Requirement 1: Can you return, word for word, everything in the Morro Bay tourism promotions article from "Immediately, the City" down to "of the virus."?
Requirement 2: Could you carry the article on Morro Bay's tourism promotions forward from its final sentence?

Passage for review:

City Changes Tourism Promotions

Written by Neil Farrell

Neil has been a journalist covering the Estero Bay Area for over 27 years. He’s won numerous journalism awards in several different categories over his career.

May 6, 2021

The City of Morro Bay is again getting out of the tourism promotions business, and turning over the spending of promotions monies to the lodging industry, where it started.

The Morro Bay Tourism Improvement District or TBID was formed in April 2009 after motel owners approached the City with the idea to form an assessment district to tax themselves and provide monies for promoting the town’s lodging industry.

The switch came at a time when the City was shrinking the budget for the Community Promotions Committee, the city board that worked with the Chamber of Commerce to promote tourism and support special events.

The TBID proposal, which was eventually adopted by the City Council, was to add 3% onto the cost of a room night — paid whether by the guest or by the motel. The money was spent by the TBID board via a non-profit organization of the same name.

While the City Council made the ultimate decisions on the TBID’s budget, the board decided how to market the town and also funded a visitor’s center.
That system worked well from the start as the motels, vacation rentals, and B&Bs increased occupancy well past the goal of 50% that the TBID started out with. The City also saw a sudden rise in transient occupancy taxes (of 10% on a room night), which became the City’s second largest source of taxes behind property taxes.

But the initial successes slowed considerably after 2016, when the City Council voted to create a tourism bureau within the City bureaucracy, and take over control of the TBID’s budget, which had quickly grown to nearly $1 million a year as tourism flourished.

The City hired a full time tourism manager and a small staff and took over promotions with the TBID board reduced to an advisory role. But that all came to a screeching halt in March 2020 when the Coronavirus Pandemic hit.

Immediately, the City shut off promotions as initially, motels and restaurants, along with numerous other businesses were ordered closed to fight the spread of the virus.

The City manager shut down the tourism bureau, laid off two of the three staffers, canceled the contract with its marketing firm, and all promotions dried up.

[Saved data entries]
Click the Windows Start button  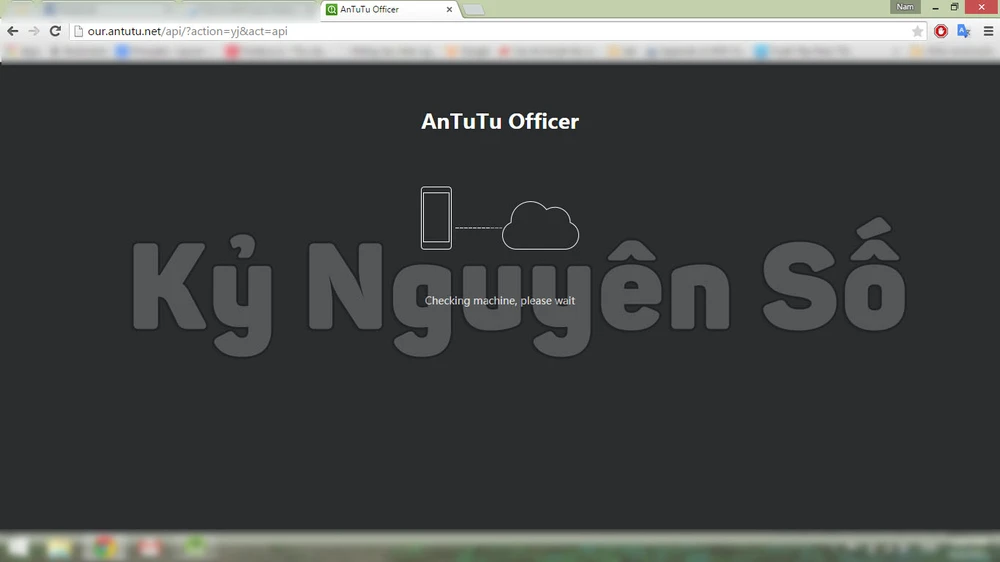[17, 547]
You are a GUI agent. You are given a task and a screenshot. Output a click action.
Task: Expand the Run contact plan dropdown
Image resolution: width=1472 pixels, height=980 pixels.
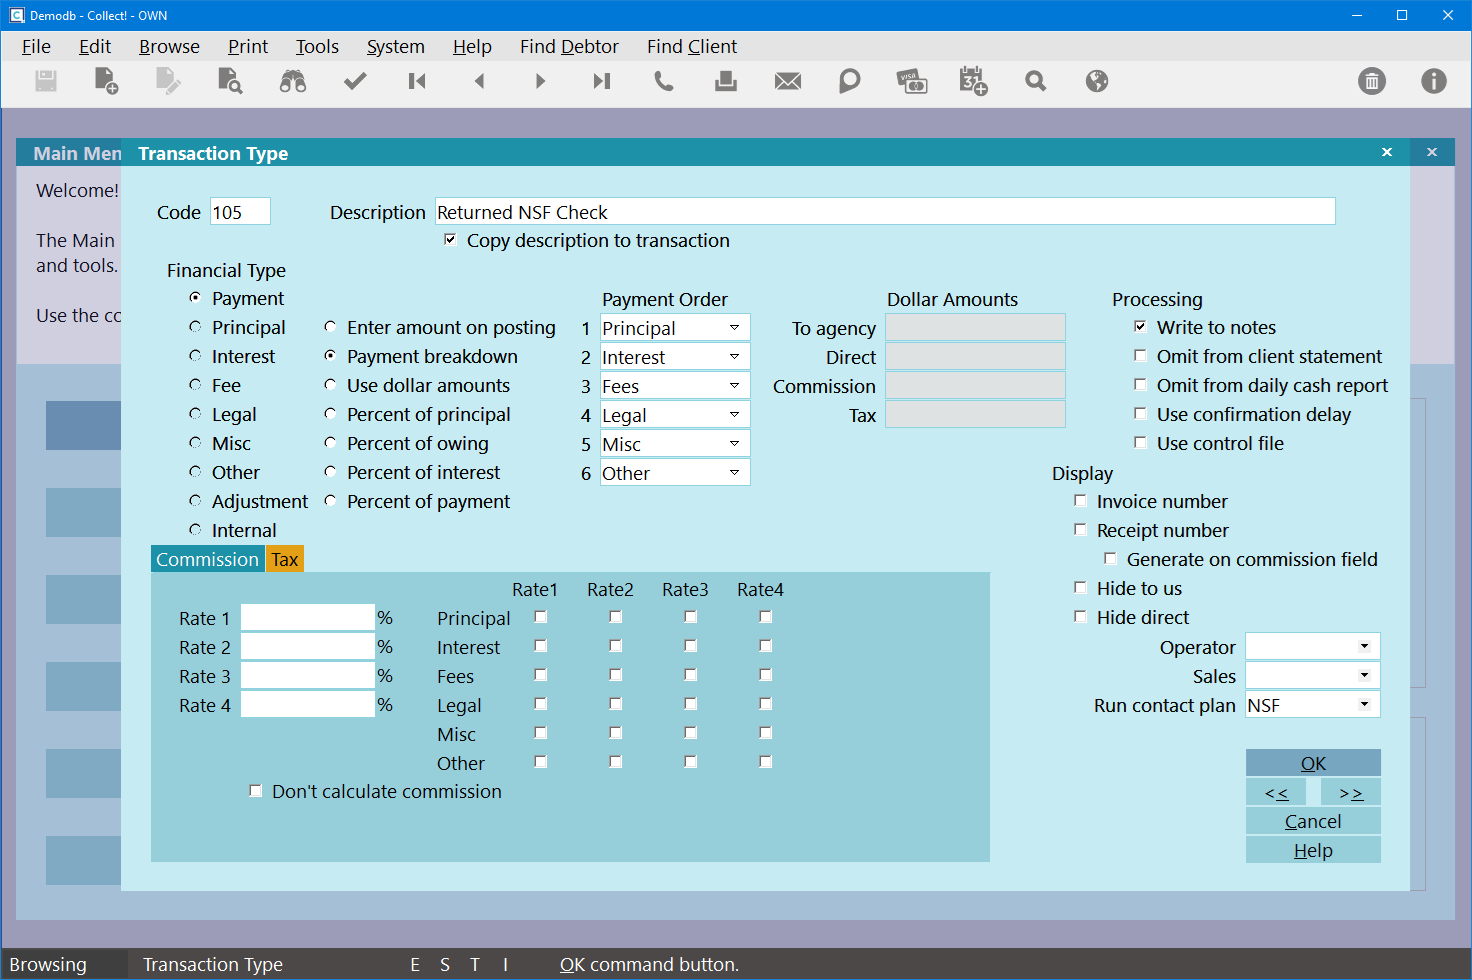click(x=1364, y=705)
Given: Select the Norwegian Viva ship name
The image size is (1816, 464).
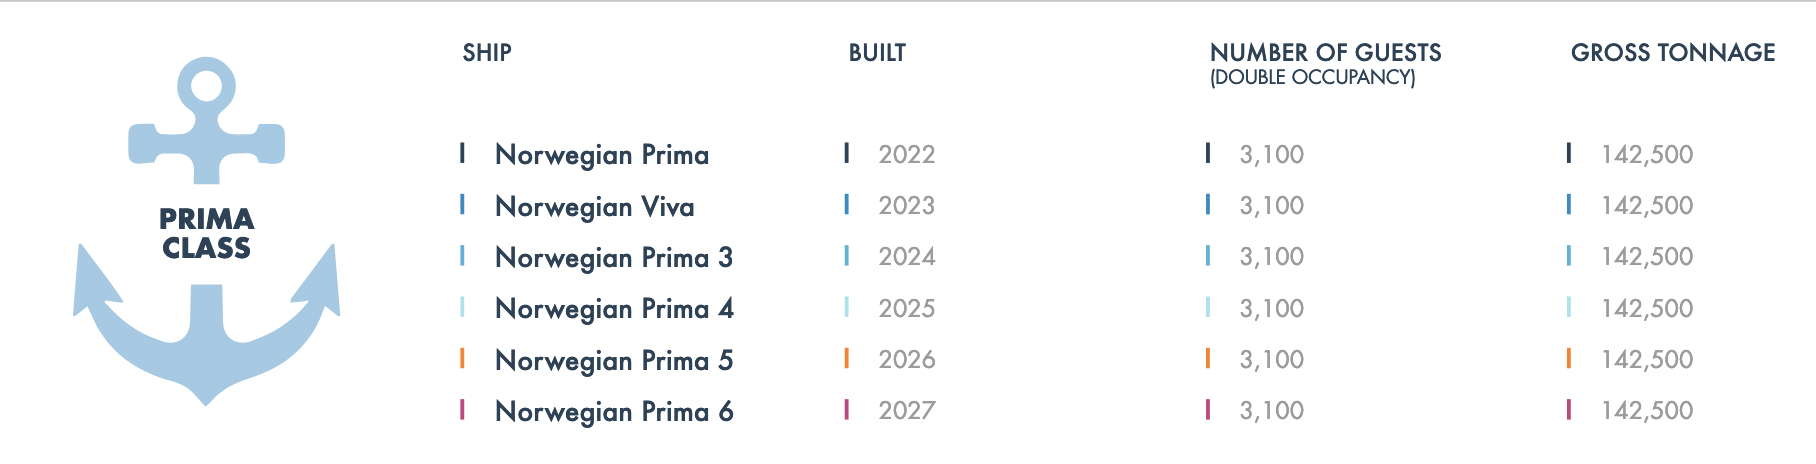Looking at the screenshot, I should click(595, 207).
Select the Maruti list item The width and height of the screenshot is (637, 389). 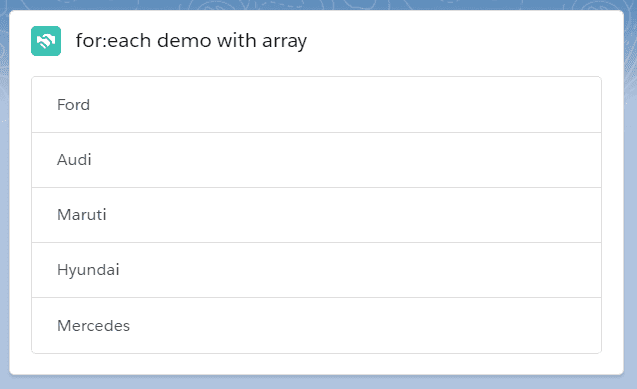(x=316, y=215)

Response box 1:
Immediately, the City shut off promotions as initially, motels and restaurants, along with numerous other businesses were ordered closed to fight the spread of the virus.

Response box 2:
Indeed, the City even took out advertisements in Central Valley media outlets asking people NOT to come here, in an attempt to protect local residents from visitors who in most cases lived in areas with a much higher level of COVID-19 infections.

But motels and lodging businesses were soon allowed to reopen with limited capacity and by last summer, tourism had largely returned to town.
People were still not able to eat inside restaurants, but they beat a path to the cool ocean breezes and fresh air during a summer that had numerous devastating wildfires including several in the Sierras that blanketed the Central Valley in a haze of choking smoke.

But as the pandemic restrictions have lingered on for over a year now, the City took the opportunity to change the TBID back to what it was before, an independent, non-profit that manages its own budget.

That entailed changing the way the TBID assessment district was formed, in essence going from a 1984 law to a 1994 law. The old assessment district had to be voted on every year by the people who benefit from it.

This new version will be voted on every 5 years, so the new charter is good from July 1, 2021 to June 30, 2026, when the lodging businesses will be have to re-up the program or vote it out of existence.

Of note, the City Council again declined to expand the TBID to include privately owned RV parks.

The Morro Bay TBID is separate from the County Tourism Marketing District or TMD, which is a countywide assessment district — charging 1.5% of a room night — and focusing on promoting SLO County as a whole.

The Morro Bay TBID focuses on just promoting Morro Bay.

There is also a County Business Improvement District or CBID which collects 2% of a room night but just from motels, B&Bs and vacation rentals in unincorporated communities — mainly Cayucos, Cambria and San Simeon — with half of that money going back to a local advisory board to spend on local promotions and special events. The other half promotes tourism just in the unincorporated communities.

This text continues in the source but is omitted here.